- ACTIVITY LIST
a) Please copy the Musgrave Ritual discussion piece word for word between "A DON JUAN WHO" and "the Hurlstone household?", inclusive.
b) Using the Musgrave Ritual discussion piece, answer these:
(i) How many maids does the piece mention besides the cook?
(ii) What does Reginald Musgrave take from the wall before investigating the light in the manor library?
(iii) Whom was Brunton engaged to?

- SOURCE EXTRACT
A DON JUAN WHO WAS WELL SATISFIED IN HIS POSITION
Musgrave speaks of having “no end of trouble” with Brunton after his wife died, as Brunton seemed to be out charming all the girls in the quiet rural area. Would a butler have had much time to romance women outside of the manor? Or was Brunton spending most of his time flirting with the cook and *eight* maids before his engagement to Rachel Howells? Just how much of the female countryside was Brunton tearing up with his languages and music, and where would he meet girls outside of the Hurlstone household?

COMING OF AGE, MUSGRAVE-STYLE
“It is a sort of ceremony peculiar to our family, which each Musgrave for centuries past has gone through on his coming of age,” Sir Reginald says of the Musgrave Ritual.

Did fathers begin this ritual by mentioning to their sons what it was really about, only to lose that part to time? Or do we think Sir Ralph himself was purposefully obscure in training his own son about the new family legacy? What if the king returned and the current resident couldn’t figure it out? While it makes a handy mystery from the back end of things, from the front end does this ritual make any sense as a tool for hiding the crown? What was Sir Ralph thinking?

THE CASE OF THE BATTLE-AXED BURGLAR
Seeing a light from the manor library, Reginald Musgrave takes a handy battle-axe from the wall and proceeds to investigate. While events were such that the battle-axe was never put to use, what if it had been? Shooting a burglar is, to this day, seen as an acceptable activity in most jurisdictions, but what of severing the limbs of or beheading an intruder? How would the neighbors have looked upon such a thing even in those days? Would Sir Reginald have had any problems with the law about taking a thief apart in such a manner?

THE FINAL FATE OF CRAZY RACHEL
Losing a fiance, trapping an ex-fiance, and coming into the possession of an ancient treasure seems to have driven Rachel Howells around the bend, if she wasn’t halfway there to start with. Yet Holmes seems to think that she’s in enough command of her faculties to book passage out of the country . . . but was she? Is it more likely that a poor demented servant girl got aboard a ship for the Continent or America, or that she was taken in by some isolated farmer who either nursed her back to mental health or abused her until she died? Would a wandering lunatic have wound up in some low-rent public asylum? What other possible fates awaited a fleeing basket-case?

- INFORMATION GIVEN
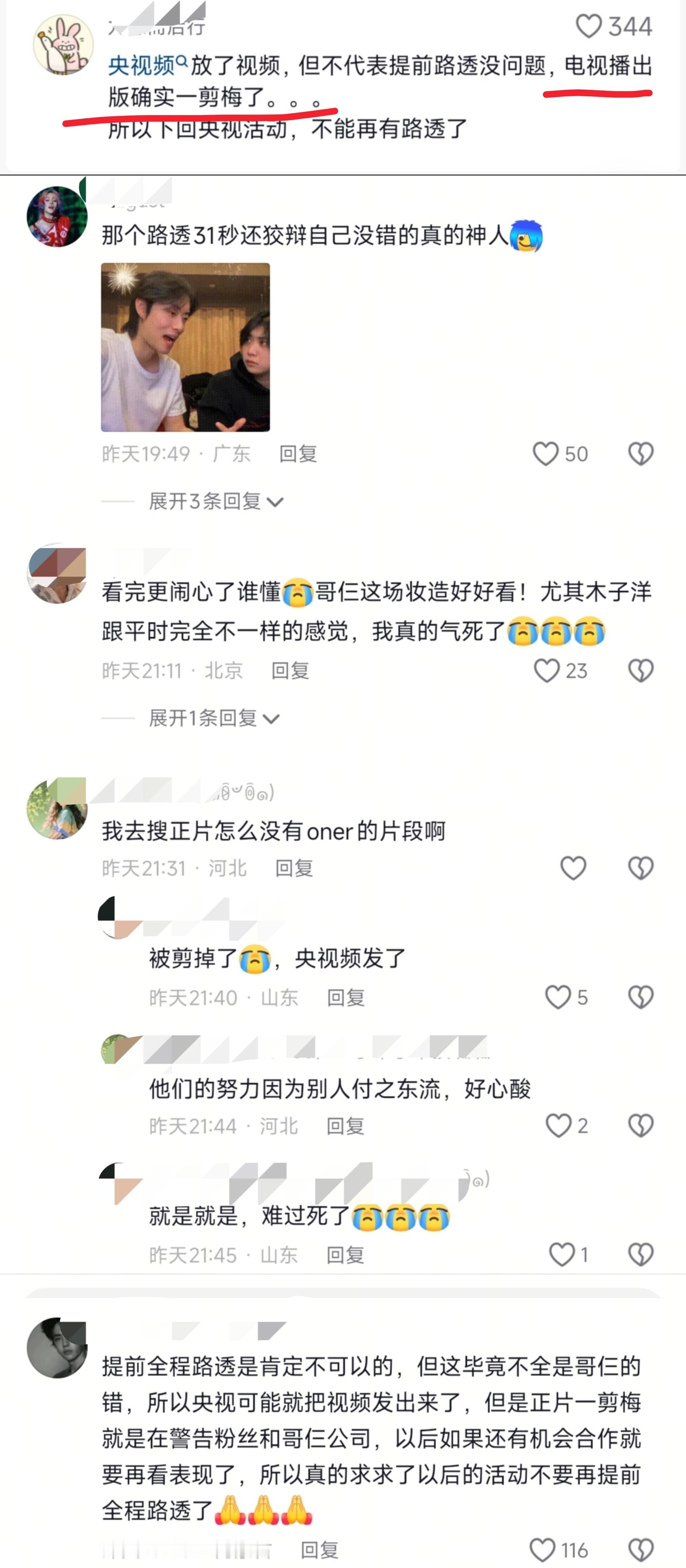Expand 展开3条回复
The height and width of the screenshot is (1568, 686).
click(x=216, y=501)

==

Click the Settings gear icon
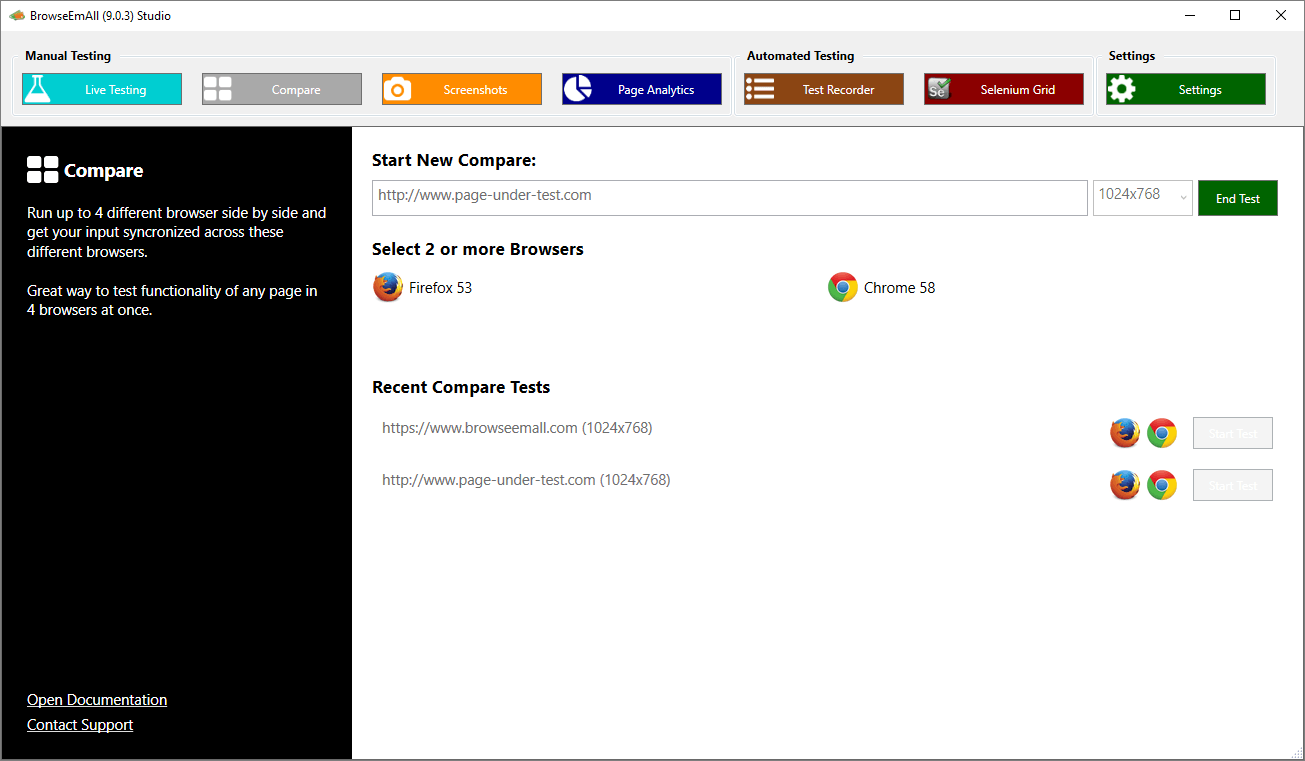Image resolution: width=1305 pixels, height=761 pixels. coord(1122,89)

- COMPLETED EXERCISE
a)
A DON JUAN WHO WAS WELL SATISFIED IN HIS POSITION
Musgrave speaks of having “no end of trouble” with Brunton after his wife died, as Brunton seemed to be out charming all the girls in the quiet rural area. Would a butler have had much time to romance women outside of the manor? Or was Brunton spending most of his time flirting with the cook and *eight* maids before his engagement to Rachel Howells? Just how much of the female countryside was Brunton tearing up with his languages and music, and where would he meet girls outside of the Hurlstone household?

b)
(i) Eight
(ii) A battle-axe
(iii) Rachel Howells